How to Engage Students in the First few Minutes | Ken's Odds & Ends | Scoop.it
In the first 5 minutes, I can tell how a lesson is going to be received. Here are 5 tips for how to engage students at the start of the lesson.

Via Evdokia Roka
Ken Morrison's insight:
I have a wonderful friend who is currently a student teacher. I absolutely love chatting to her about her experiences and questions, as she challenges me to reflect on my own practice: to re-evaluate my strategies; to work out what it is I do and why; to tweak what isn’t working. Her questions are always intelligent, thought-provoking and full of exciting curiosity – she is going to make an exceptional teacher. A few weeks ago she asked me how to get students to ‘come to the party’; how to entice them to engage and participate in the learning experience so that it wasn’t a one-sided affair. Yikes! What a question. This got me thinking and I came to an interesting realisation: In the first five minutes, I can tell how a lesson is going to be received. Really.
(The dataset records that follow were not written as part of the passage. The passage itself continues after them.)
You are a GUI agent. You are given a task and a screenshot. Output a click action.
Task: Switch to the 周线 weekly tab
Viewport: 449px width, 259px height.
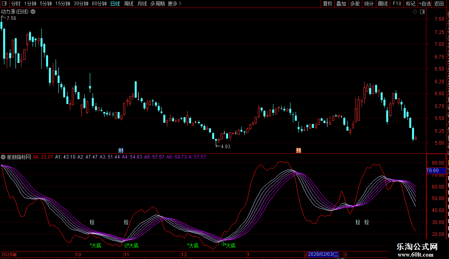click(129, 4)
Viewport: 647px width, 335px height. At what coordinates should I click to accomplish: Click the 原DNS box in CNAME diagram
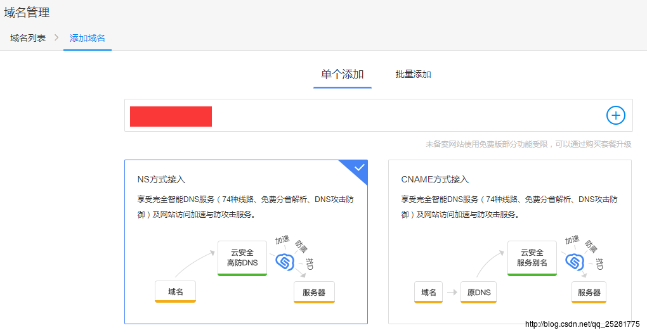tap(478, 292)
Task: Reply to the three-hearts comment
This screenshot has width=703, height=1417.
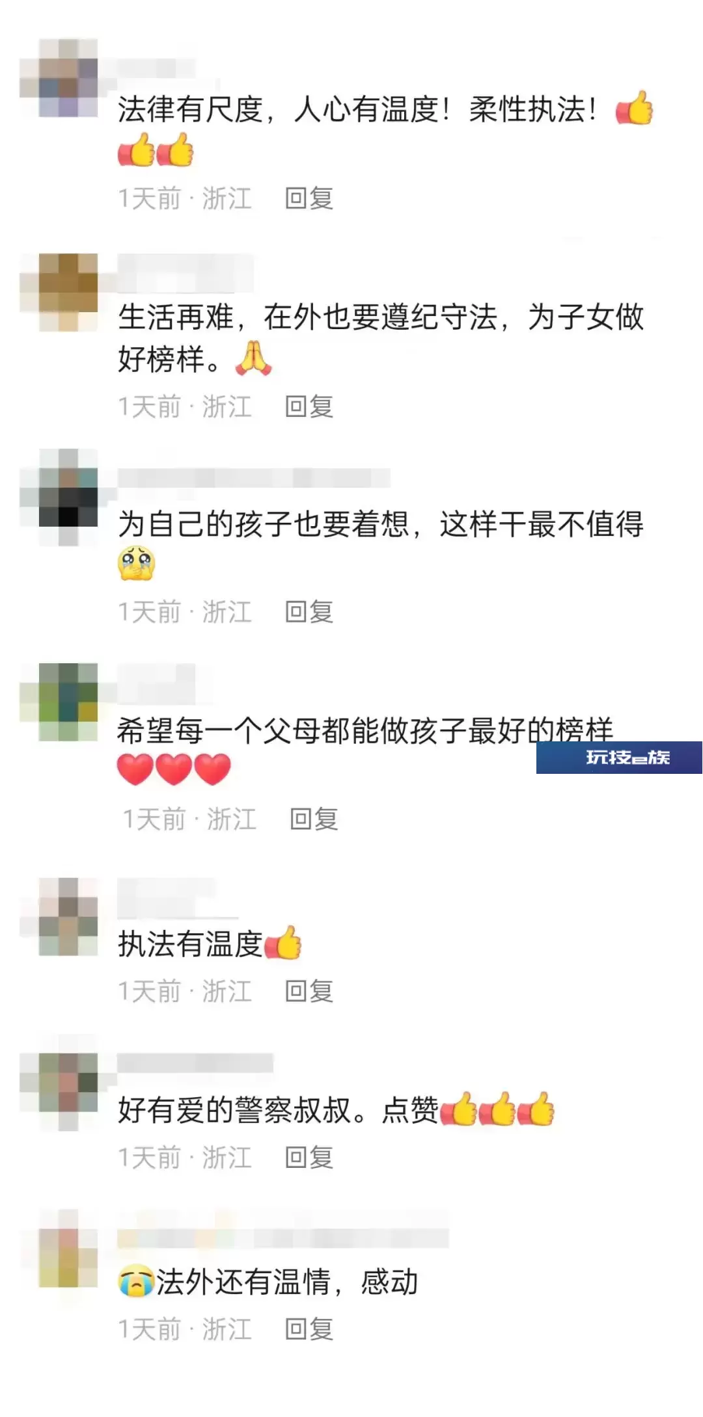Action: coord(314,819)
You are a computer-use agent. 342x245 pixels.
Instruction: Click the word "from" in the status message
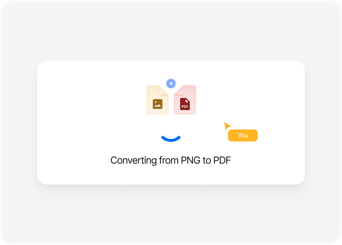pos(169,160)
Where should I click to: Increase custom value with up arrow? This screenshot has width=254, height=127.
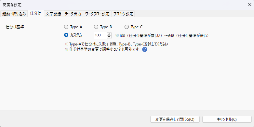pyautogui.click(x=109, y=34)
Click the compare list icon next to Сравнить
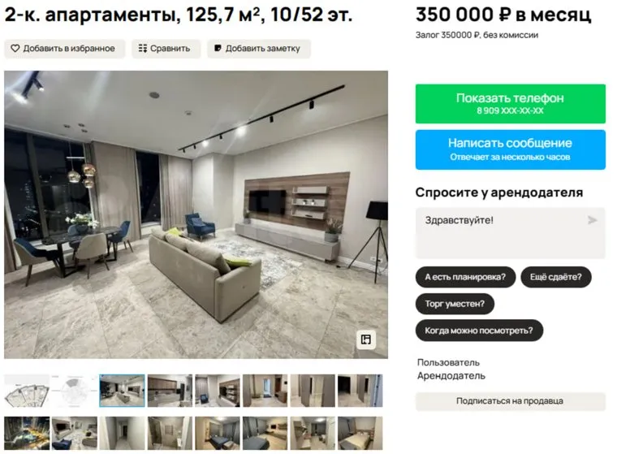 click(142, 49)
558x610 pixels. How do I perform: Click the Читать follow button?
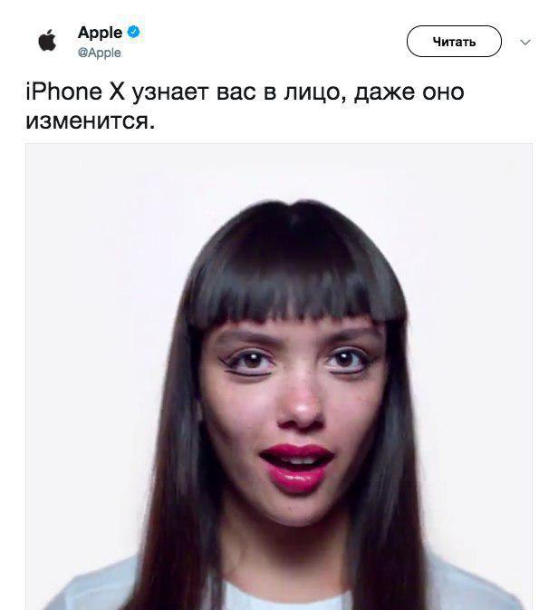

If, after the introductory minutes, my student have already slumped down into their seats, are gazing out the window or surreptitiously texting under their desks (yes, we do realize that is what you are doing; we don’t think that you are just staring at your crotch), then I know my job for the next 45 minutes is going to be a lot more difficult. I set the scene for my lesson in those first five minutes. Somehow, I need to ‘hook’ them in, pique their interest, give them a reason to be invested in what they are going to learn. I realise this is no small feat, so here are 5 tips for breaking with routine and shaking thinks up at the start of the lesson: 1. Rearrange the desks. (There is something about rearranged desks that makes students curious about the upcoming lesson..."What will happen today?" 2. Tell them not to take out their books. (this mixes up routine) 3. Ask a thought-provoking question. 4. Play a video clip. (strategically) 5. Play a game. (occasionally - very short)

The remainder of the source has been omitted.